Question

An electron of charge $e$ moves in a circular orbit of radius $r$ around the nucleus at a frequency $v$ . The magnitude moment associated with the orbital motion of the electron is :
A. $\pi ve{r^2}$
B. $\dfrac{{\pi v{r^2}}}{e}$
C. $\dfrac{{\pi ve}}{{{r^2}}}$
D. \[\dfrac{{\pi e{r^2}}}{v}\]

Answer 1

Hint:We can find the relation between the magnetic moment and orbital motion of the electron by using the expressions for the current and magnetic moment of the electron.

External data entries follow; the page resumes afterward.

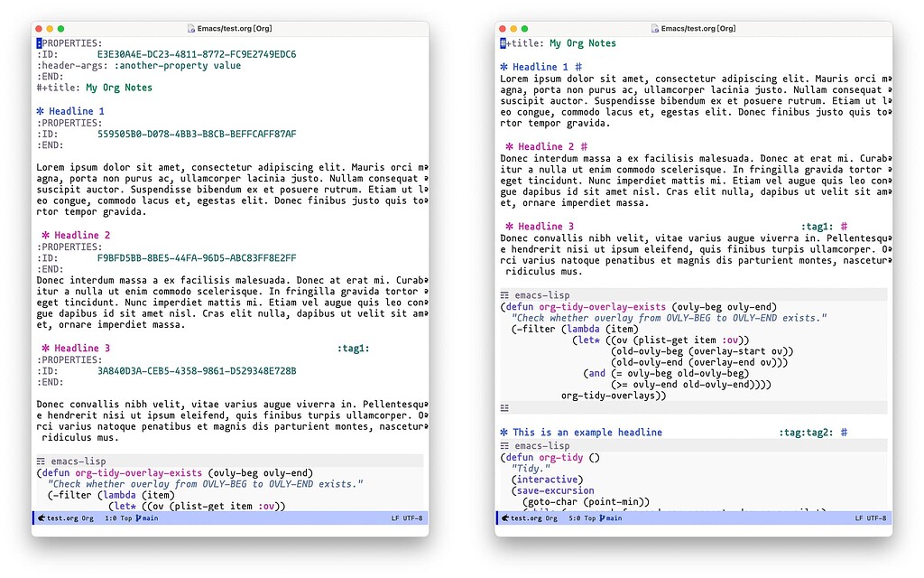This screenshot has height=578, width=924.
Task: Click the star of "This is an example headline"
Action: 504,432
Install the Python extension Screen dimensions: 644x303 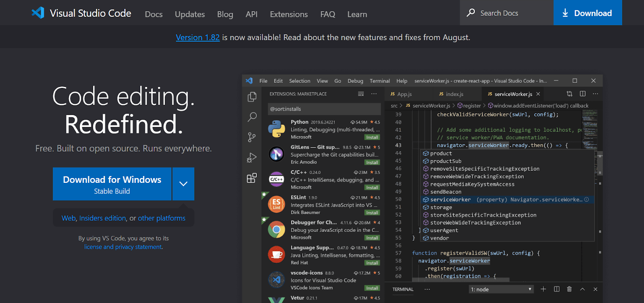coord(372,137)
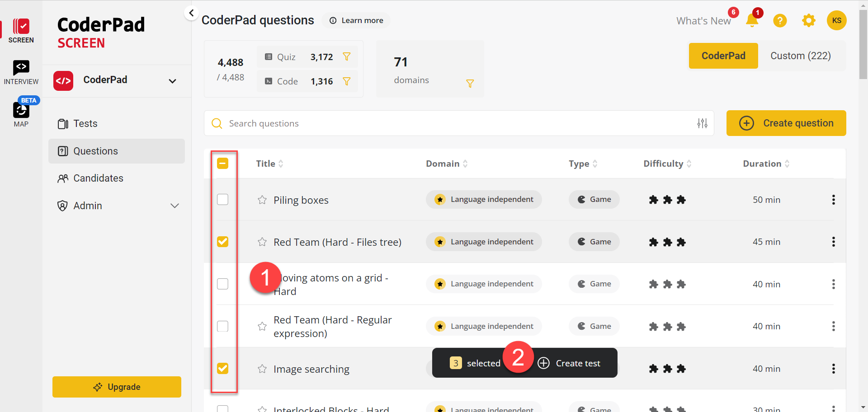Click into the Search questions field
This screenshot has width=868, height=412.
click(452, 123)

When an electron moves in a circular orbit around the nucleus it generates some current that appears in the magnetic dipole moment.

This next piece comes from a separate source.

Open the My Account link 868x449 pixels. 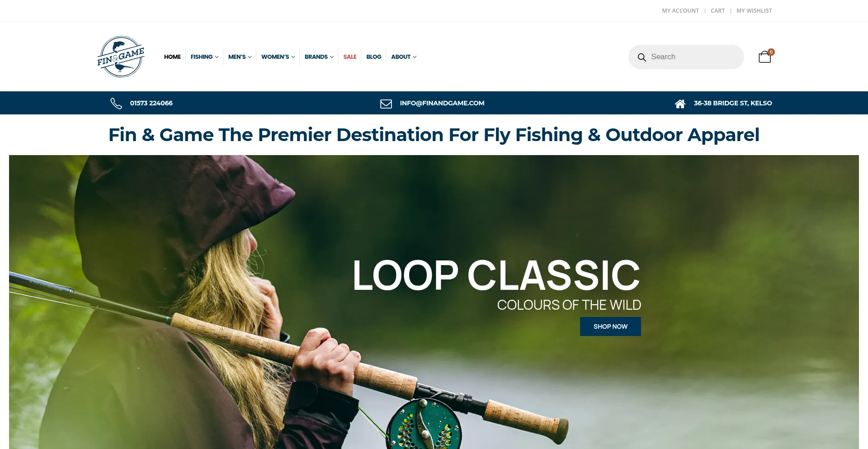[x=680, y=11]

Complete step by step answer:
We are given that, an electron of charge $e$ moves in a circular orbit of radius $r$ around the nucleus at a frequency $v$ , the electron produces current as
$I = \dfrac{e}{T}$
Where, $e$ - charge on electron
And $T$ - time period of the circular motion of electron
The frequency is given as $v = \dfrac{1}{T}$
So, $I = ev - - - - - - - - - - (1)$
Now, the magnetic moment associated with the electron is given by
$M = I \times A$
Where, $I$ - current and $A$ - area of the circular loop
$M = I \times \pi {r^2} - - - - - - - - - - - (2)$
Here, $A = \pi {r^2}$
Thus, Substituting eq $(1)$ in eq $(2)$ , we get
$M = ev \times \pi {r^2}$
$\therefore M = \pi ve{r^2}$
This is the magnitude moment associated with the orbital motion of the electron.

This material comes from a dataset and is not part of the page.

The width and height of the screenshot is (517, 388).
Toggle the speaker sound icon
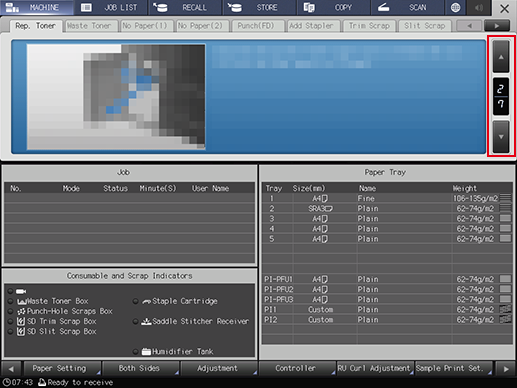coord(479,7)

Hence, option A is correct.

Note: As the electron is negatively charged, the direction of the magnetic moment is into the plane of paper and negatively charged electrons moving in an anticlockwise direction, giving rise to the clockwise current. The magnetic dipole moment is also defined as the current flowing through the bar magnet through the area of the bar magnet.